Esse também era o limite máximo de poder que os anjos forneciam aos tenjins, em condições normais. Uma vez acima disso, as pessoas passavam a sofrer diversos efeitos colaterais.
Perda de sanidade mental e deformações físicas, como no caso dos Gigantes, por exemplo, eram bem comuns.
No entanto, havia alguns meios de burlar isso, como: usar esse grau de divindade por um curto período de tempo ou por meio da proteção de uma Veste Divina.
— Por isso, o filho de Azriel idealizou a Veste Divina, quando decidiu criar os outros dois.
— Os outros dois foram… criados?
Lembrou-se de que uma vez Raizel disse que Trevor e Klaus não tinham pais, e, quando ela perguntou o motivo, o seu parceiro respondeu: "É simples, eles nunca nasceram".
— Mas…
Petra interagiu pouco com Trevor e com Klaus, mas era perceptível que os dois eram boas pessoas. Saber que eles eram criaturas artificiais, por alguma razão, fazia o seu peito doer um pouco.
— Então, mocinha — indagou, aproximando-se da garota e erguendo o queixo dela com um dedo — você sabe qual é o grau de divindade daquele garoto?
Uma virada de rosto e um desvio de olhar foram o suficiente para entregar sua a resposta a Auriel.
— Uns 75%, eu diria — respondeu, ao passo que soltava o queixo dela. — A questão é que acima dos 50% o indivíduo… morre.
Embora Petra não estivesse tão por dentro dos graus de divindade, a garota ainda se lembrava desse detalhe. Não dava para esquecer algo assim.
O problema era que se Raizel estava acima, ele deveria estar morto. E, de fato, não havia exceções. Todos que ultrapassaram esse limite tiveram o mesmo destino: o frio colo da morte.
— Aquele garoto também morreu. — O anjo respirou fundo e olhou para o céu, com um certo tom de pesar. — Mas ele nunca te contou isso, não é?
Várias e várias vezes durante a sua gestação, vida e morte entraram em uma disputa de cabo de guerra reverso, onde uma empurrava o problema para a outra. E, eventualmente, alguma delas tinha que vencer.
"Rai…" Tentava falar, mas só conseguia encarar o chão.
— No fim, é o que se poderia esperar, considerando a natureza do pai dele.
— Quem… Quem foi Azriel? — Naquele ponto da conversa, ela só queria saber mais sobre a verdade. Até o teste havia escapado da sua mente. — Me diga… por favor!
Auriel hesitou um pouco ao notar que a garota já estava ficando emocionalmente abalada. Sentia como se estivesse praticando algum tipo de tortura psicológica.
"Eu só queria que essa pequena tivesse consciência de onde está se envolvendo." Baixou sua cabeça e se lembrou daquele que um dia foi um dos seus companheiros mais valorosos. — Azriel, da casta dos Querubins. Ele era um guerreiro implacável e também o braço direito de um certo Arcanjo.

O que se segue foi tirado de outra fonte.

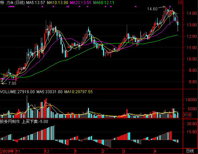198x154 pixels.
Task: Select the green MA60:12.11 indicator label
Action: (103, 3)
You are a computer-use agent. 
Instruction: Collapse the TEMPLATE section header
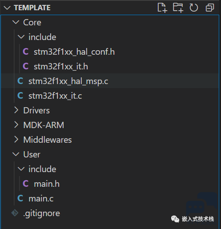click(x=7, y=8)

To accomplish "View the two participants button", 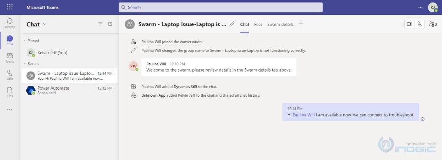I will click(433, 24).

Petra ficou em silêncio — pensativa — e um pouco frustrada consigo mesma. Contudo, o anjo quebrou o silêncio.
— Os nefilins surgiram por nada e para nada. Seres cuja existência não tem propósito e, dessa forma, destroem o propósito de tudo o que encontram.
— O Rai não é assim! — Gritou antes de sequer ser capaz de pensar. Só então se deu conta do que fez. — É-É, bem… eu…

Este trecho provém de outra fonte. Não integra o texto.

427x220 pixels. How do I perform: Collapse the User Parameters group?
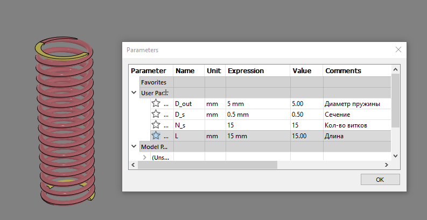coord(134,93)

— Huh? — Auriel abriu bem os olhos e observou a reação da mocinha. O anjo nunca esperou que a garota que estava tão retraída fosse erguer o tom de voz repentinamente. — Você diz isso, mas aquele garoto deve pensar da mesma forma que eu.
Petra apenas ficou em silêncio e mordeu os seus lábios. O Raizel realmente pensava isso de si mesmo? Por que…? Por que ele nunca contou nada disso para ela?
A garota havia compartilhado o seu passado com ele, mas o mesmo não ocorreu por parte do seu parceiro. Ele não confiava nela? Não se sentia confortável em se abrir?
— Se, mesmo assim, você pretende seguir esse caminho — Auriel estendeu a mão para a espada surgiu ao seu lado e apontou para a garota, tirando-a do seu transe — erga sua arma e me mostre o seu valor.